I’ve been reading The Omnivore’s Dilemma, by Michael Pollan, recently, and it has been getting me thinking in particular about locally grown food. I think eating more locally is going to be critical to future sustainability – it just takes too much energy to transport (and keep fresh during the transportation) mass quantities of food, not to mention the energy it takes to grow food in an industrialized manner. Growing food locally allows for (in fact, requires) a single farm to grow diverse crops or raise diverse livestock, which is much more sustainable and, if done right, require far less (possibly none) artificial pesticides and fertilizers (which take energy to make). Go read the book and you will see what I mean; Pollan describes a farm with an incredible amount of symbiosis going on, such that the only thing the farmer has to purchase in order to raise beef cattle, pigs, chickens for eating, and chickens for egg laying, is some chicken feed.

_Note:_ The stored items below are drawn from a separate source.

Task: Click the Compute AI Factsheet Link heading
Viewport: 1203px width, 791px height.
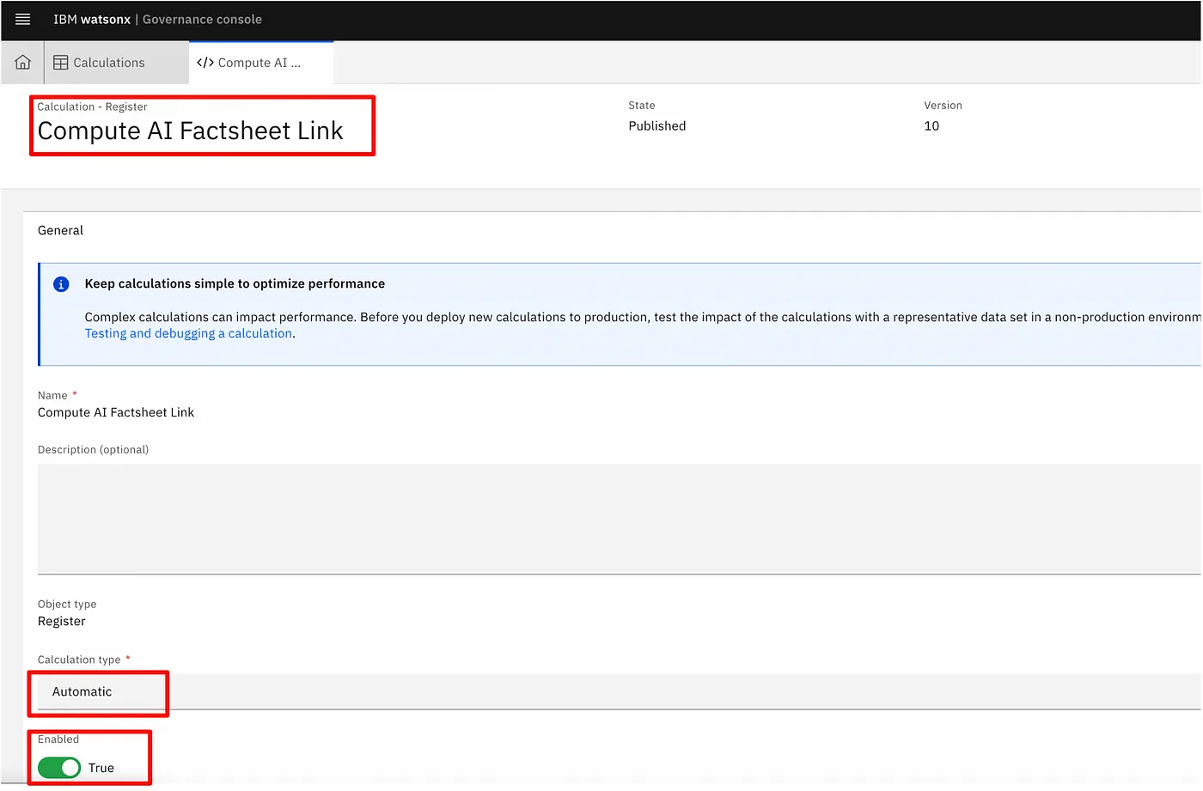Action: (x=190, y=131)
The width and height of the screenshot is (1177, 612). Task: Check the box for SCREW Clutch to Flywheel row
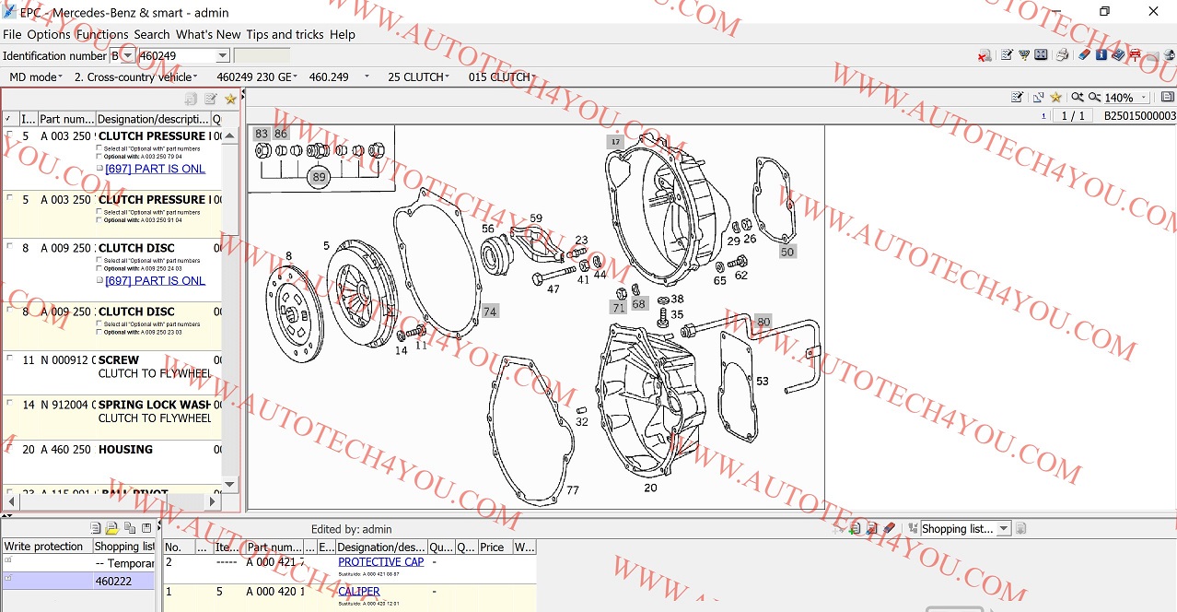click(x=10, y=359)
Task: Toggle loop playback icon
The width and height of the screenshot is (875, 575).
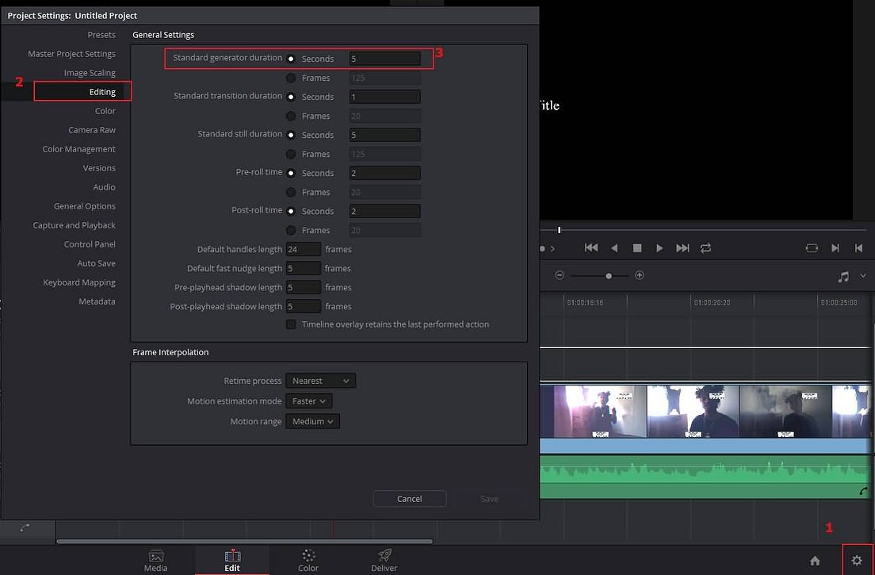Action: (x=706, y=248)
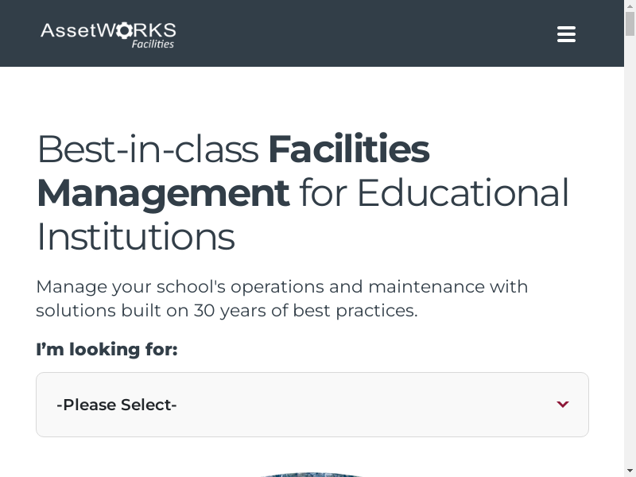Expand the "I'm looking for" dropdown
This screenshot has width=636, height=477.
(312, 405)
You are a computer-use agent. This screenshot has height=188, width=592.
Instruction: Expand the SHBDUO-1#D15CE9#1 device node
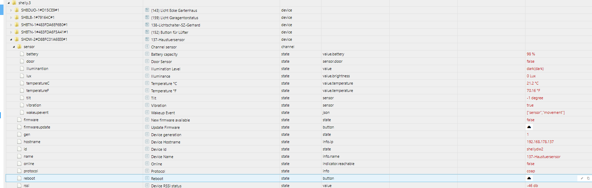pyautogui.click(x=11, y=10)
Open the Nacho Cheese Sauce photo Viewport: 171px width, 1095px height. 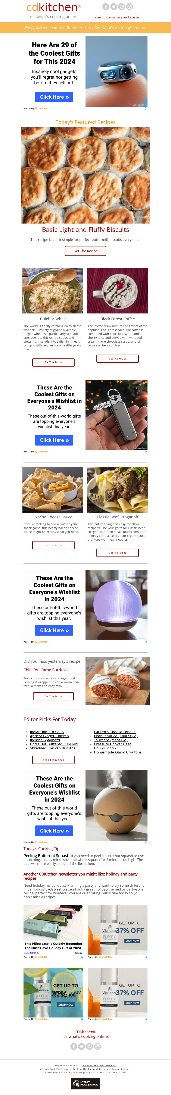pos(53,490)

As I was thinking about these things, I remembered a booklet I had picked up at the farmer’s market a few weeks ago from the Boulder County Going Local organization. I flipped through it and found an article about a really awesome grassroots community farm. Called Community Roots, it exists in a suburban community: the farmland consists of several front and back yards of standard suburb houses. You can volunteer your yards for their project and they will farm them for you! I think this is such a cool idea. Although I love lawns, they are really a bit of a waste of energy, especially in a semi-arid climate such as this one – they require watering and mowing and don’t provide anything in return. Turning them into food-producing pieces of land is a great use of space. I am even more thrilled about this community farm because it is only a mile or so from where I live! Unfortunately, I don’t have a yard to contribute, but I am definitely going to look for their booth the next time I go to the farmer’s market. I love the idea of buying food grown so very locally.

The thing I struggle with about trying to eat locally is that produce, the primary thing that it is easy to buy locally, does not make up the majority of my diet (although perhaps it should) – breakfast cereals, bread, milk, eggs, cheese, nut butters, and a variety of canned goods play a large role in my diet as well, and it is not so easy to obtain such things locally. I have bought some cheeses at the farmer’s market, but they are expensive artisan cheeses only, not something I would necessarily want to use for my run-of-the-mill scrambled eggs or burritos. I saw in the booklet I was reading that there is a farm that sells eggs at the farmer’s market, so I will have to look for them. However, I fear that there are still going to be many things I buy at the supermarket for quite a while still.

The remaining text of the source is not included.